August 12, 2016
Building an Optical Character Recognition module in MISP
When collecting information from different places, analysts need sometime to perform OCR on documents (like report, faxes, images) to import and correlate the information in their MISP instance. As MISP 2.4.50 introduced a new modular framework for export and import modules, we decided to build a simple OCR service accessible to MISP user on a local instance.
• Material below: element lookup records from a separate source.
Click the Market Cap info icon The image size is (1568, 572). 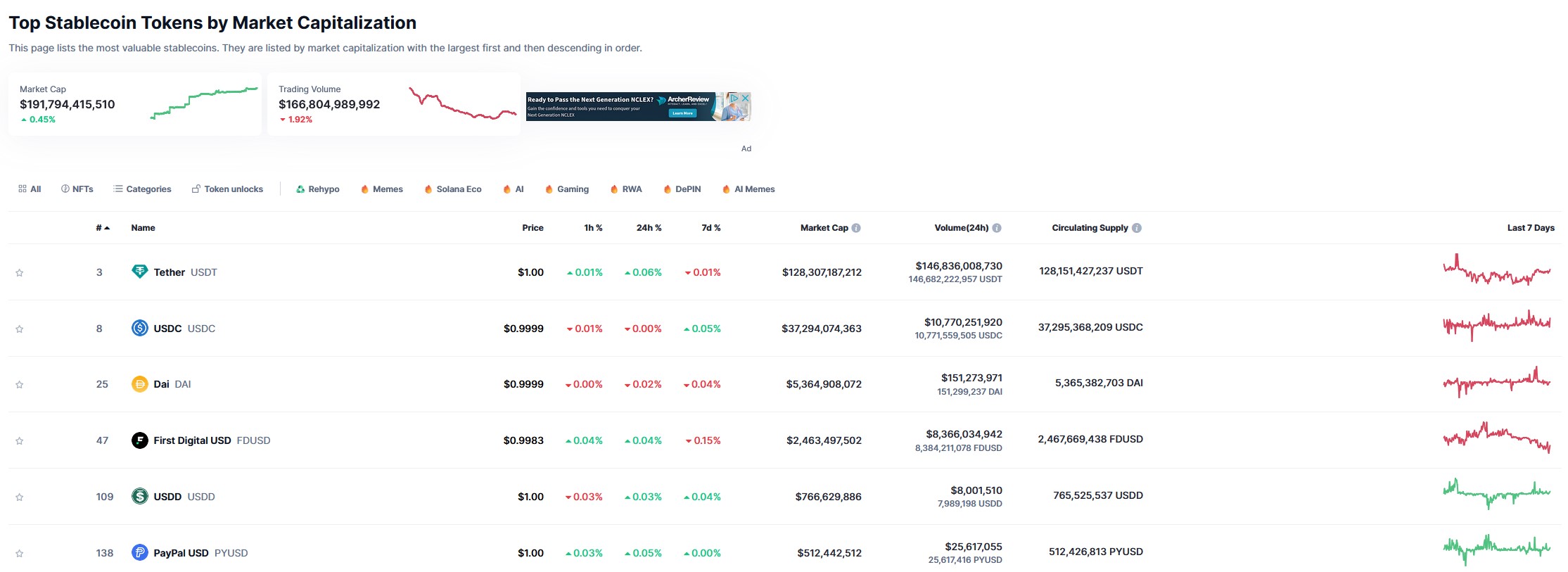point(856,228)
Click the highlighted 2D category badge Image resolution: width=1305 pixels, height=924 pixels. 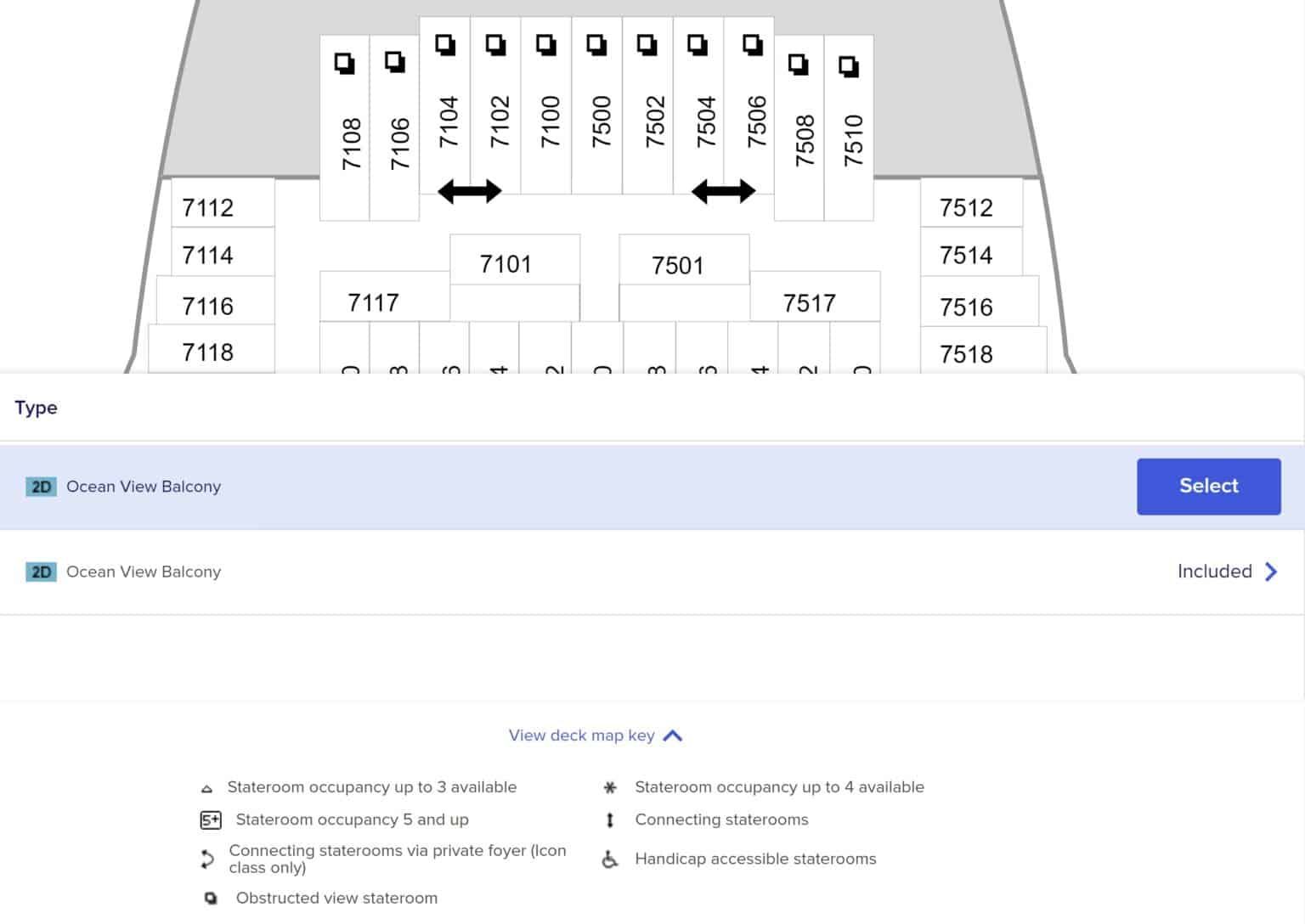[x=41, y=487]
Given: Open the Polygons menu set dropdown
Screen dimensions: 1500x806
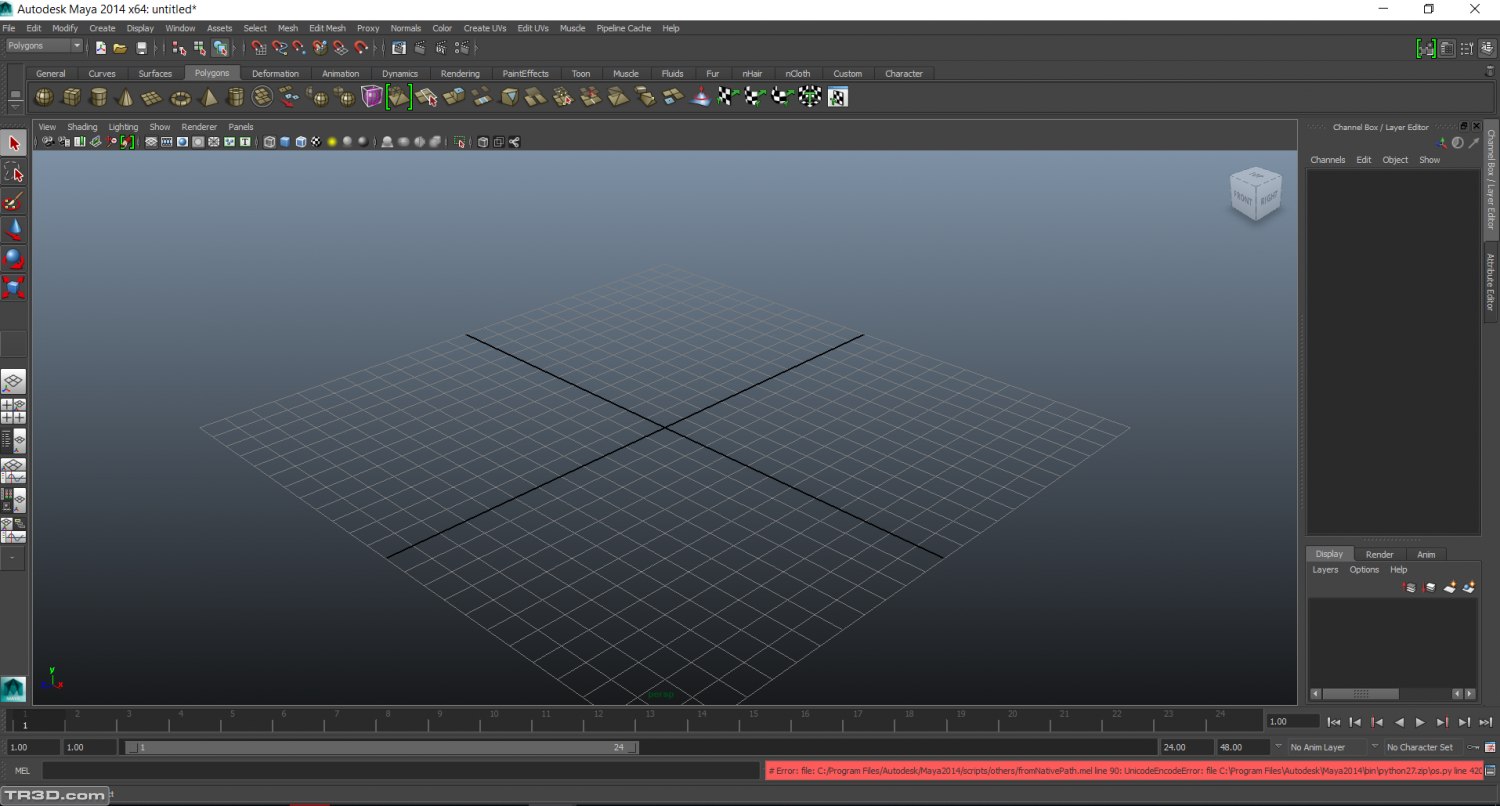Looking at the screenshot, I should point(44,46).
This shows how easy you can extend MISP with the new modules framework.
The complete code of the OCR MISP module is the following:
import json
import base64
from PIL import Image
from pytesseract import image_to_string
from io import BytesIO
misperrors = {'error': 'Error'}
userConfig = { };
inputSource = ['file']
moduleinfo = {'version': '0.1', 'author': 'Alexandre Dulaunoy',
'description': 'Optical Character Recognition (OCR) module for MISP',
'module-type': ['import']}
moduleconfig = []
def handler(q=False):
if q is False:
return False
r = {'results': []}
request = json.loads(q)
image = base64.b64decode(request["data"])
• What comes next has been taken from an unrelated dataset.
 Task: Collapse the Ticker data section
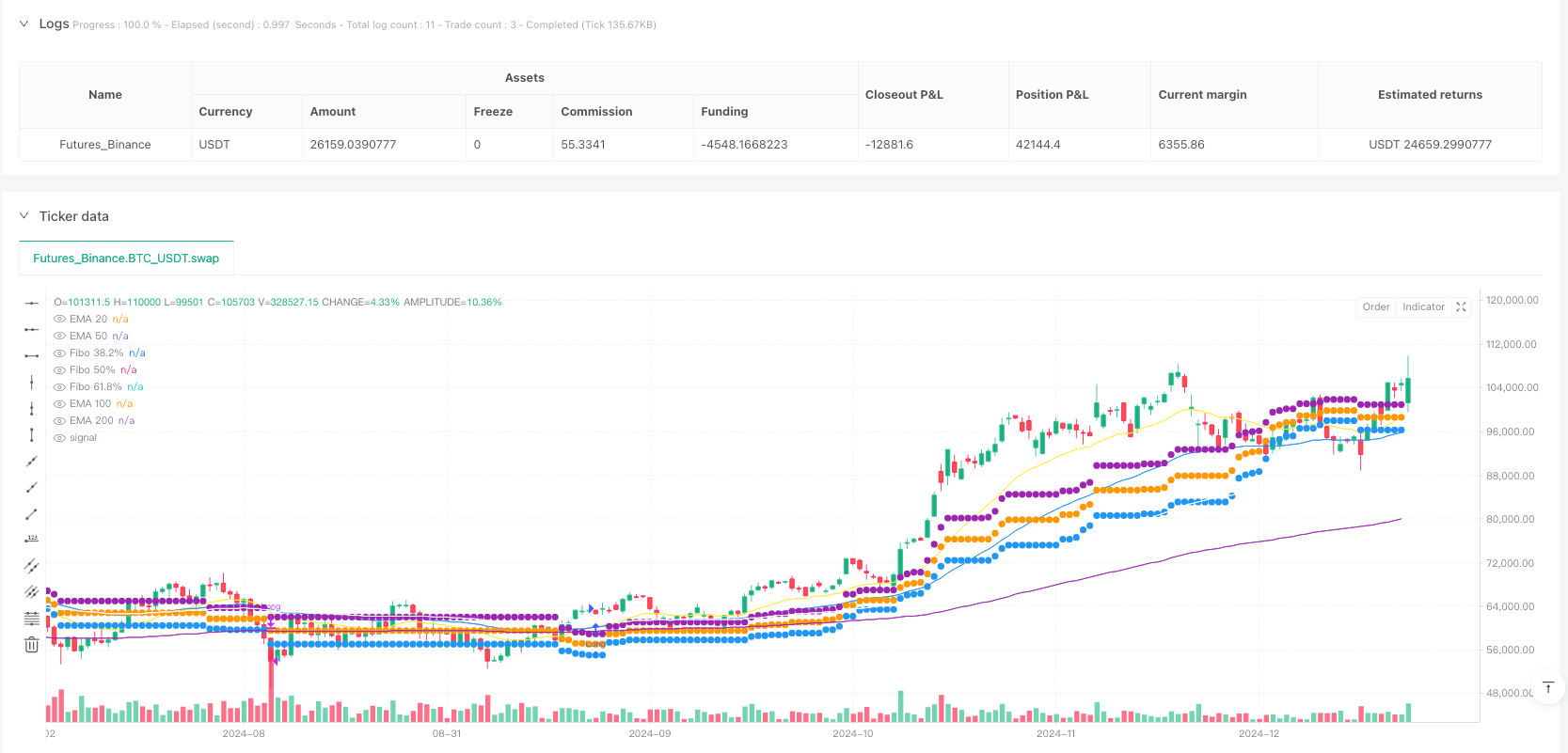(x=24, y=216)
image_file = BytesIO(image)
image_file.seek(0)
ocrized = image_to_string(Image.open(image_file))
freetext = {}
freetext['values'] = ocrized
freetext['types'] = ['freetext']
r['results'].append(freetext)
return r
def introspection():
modulesetup = {}
try:
userConfig
modulesetup['userConfig'] = userConfig
except NameError:
pass
try:
inputSource
modulesetup['inputSource'] = inputSource
except NameError:
pass
return modulesetup
def version():
moduleinfo['config'] = moduleconfig
return moduleinfo
if __name__ == '__main__':
x = open('test.json', 'r')
handler(q=x.read())
The import module framework is based on the same model as the expansion services. So the important part is to define the inputSource that will be supported by your module. In our case, the file type is used as the user will upload image files from the MISP interface. Then the module will take the input encoded Base64 and then can process it (in our case perform the OCR with tesseract). When the data are scanned, the full input is passed back to MISP as freetext. Freetext allows misp to search for potential indicators in a raw text block.
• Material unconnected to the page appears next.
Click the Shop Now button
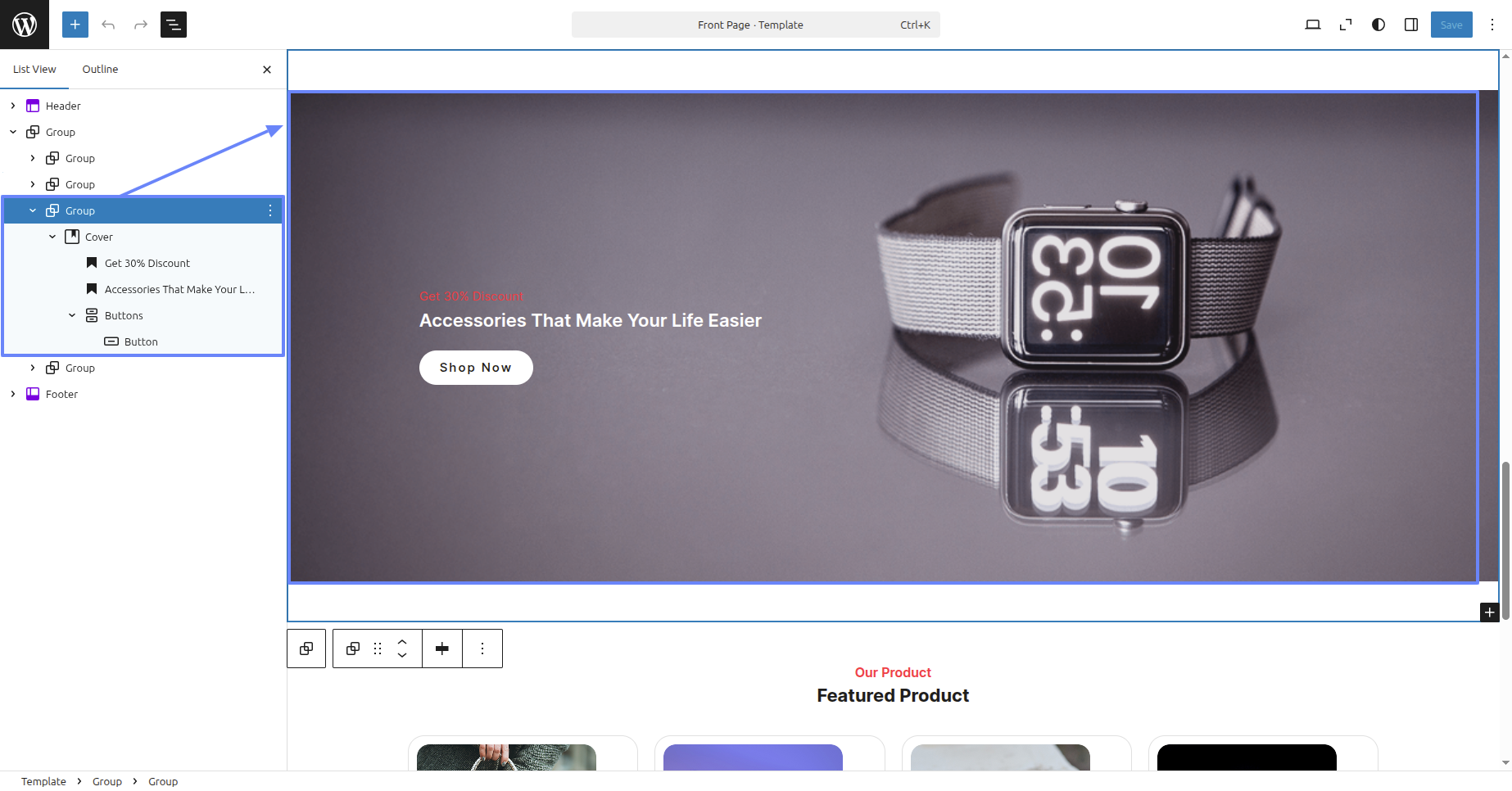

The module is automatically integrated in MISP via the misp-modules framework.
An analyst will have access to the following MISP user-interfaces while using the OCR module. The module just work like an expansion module and the user will see all the potential indicators scanned from the document. The OCR module is included as an example in the misp-modules framework and can be directly enabled in the MISP configuration. In order to use the module, the Tesseract OCR have to be installed locally on your MISP instance.